[start Data lines]

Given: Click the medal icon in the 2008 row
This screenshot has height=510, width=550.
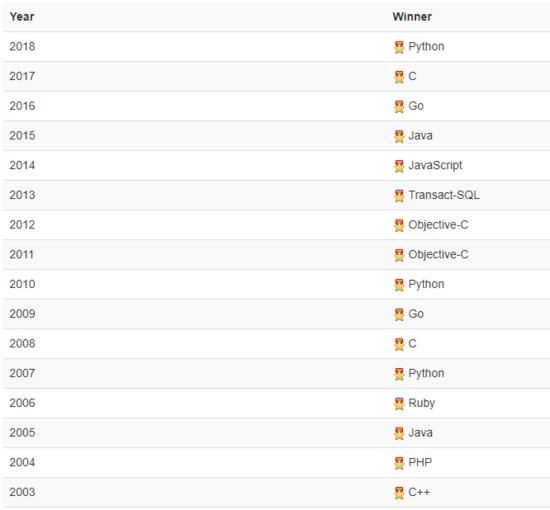Looking at the screenshot, I should (x=399, y=344).
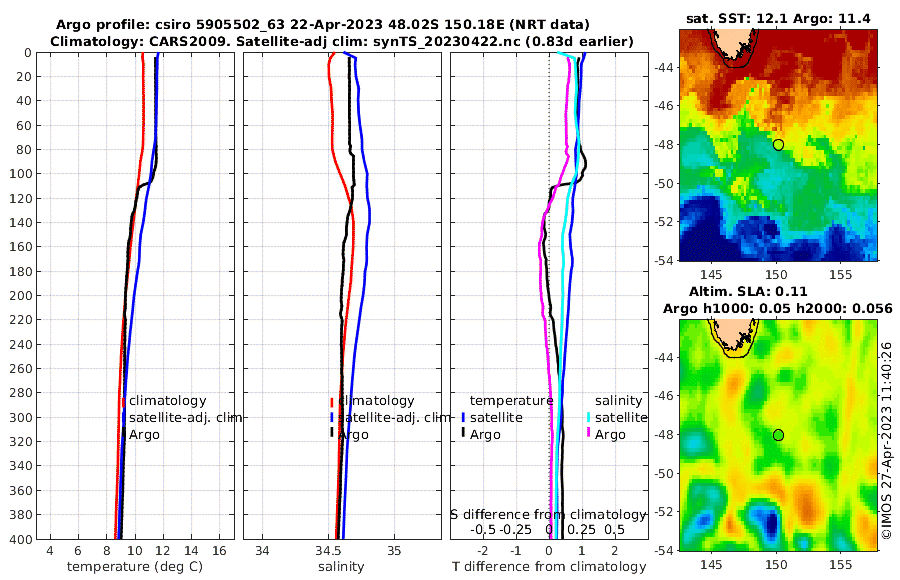The width and height of the screenshot is (900, 580).
Task: Click black Argo legend entry in temperature panel
Action: point(140,435)
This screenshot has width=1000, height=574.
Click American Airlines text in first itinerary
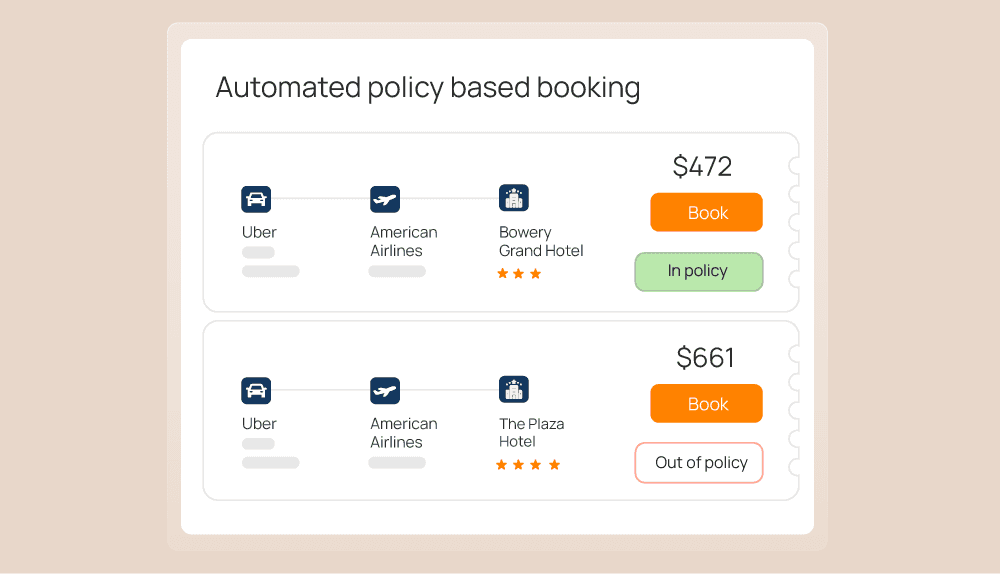pyautogui.click(x=403, y=241)
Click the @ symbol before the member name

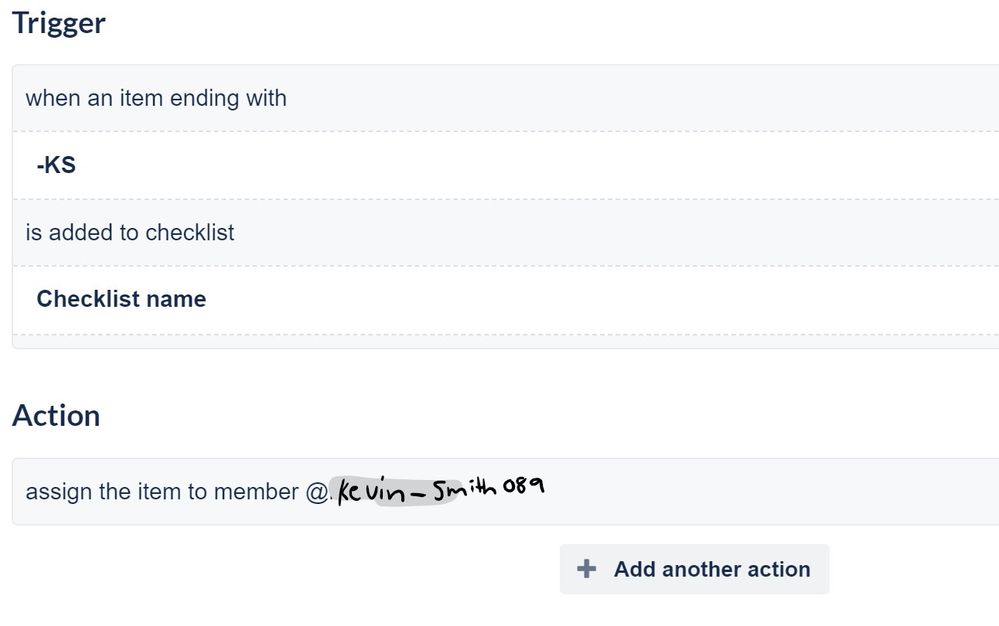(317, 492)
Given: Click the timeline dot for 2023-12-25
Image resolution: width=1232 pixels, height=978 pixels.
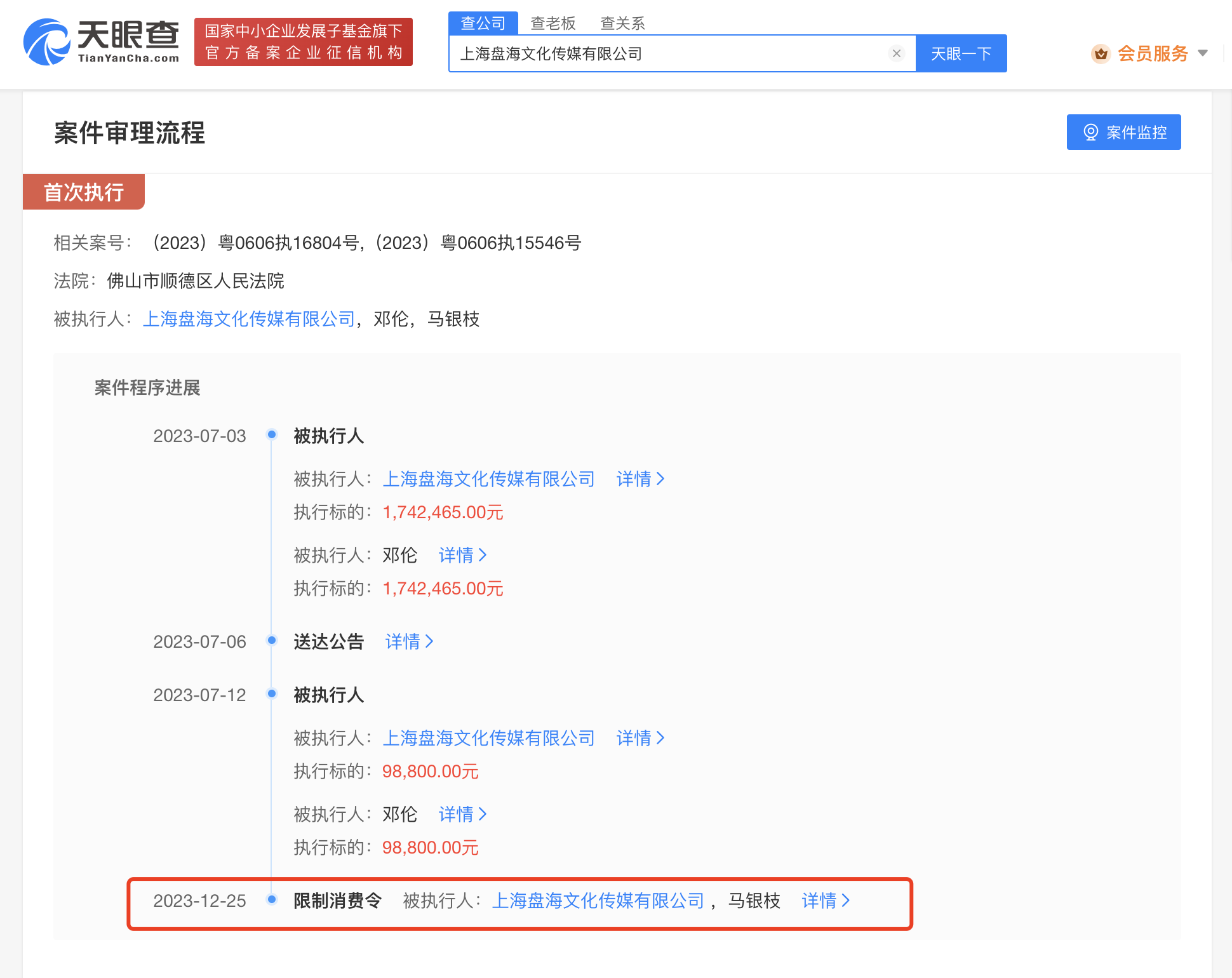Looking at the screenshot, I should [272, 899].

[end Data lines]

Retype every line of the listing above word for word, leaving out the pictures.

Given: Click the medal icon in the 2008 row
This screenshot has height=510, width=550.
Looking at the screenshot, I should (x=399, y=344).
The width and height of the screenshot is (900, 580).
Task: Click black Argo legend entry in temperature panel
Action: point(140,435)
This screenshot has width=1000, height=574.
Click American Airlines text in first itinerary
pyautogui.click(x=403, y=241)
Click the @ symbol before the member name

(317, 492)
Given: Click the timeline dot for 2023-12-25
Image resolution: width=1232 pixels, height=978 pixels.
Looking at the screenshot, I should [272, 899].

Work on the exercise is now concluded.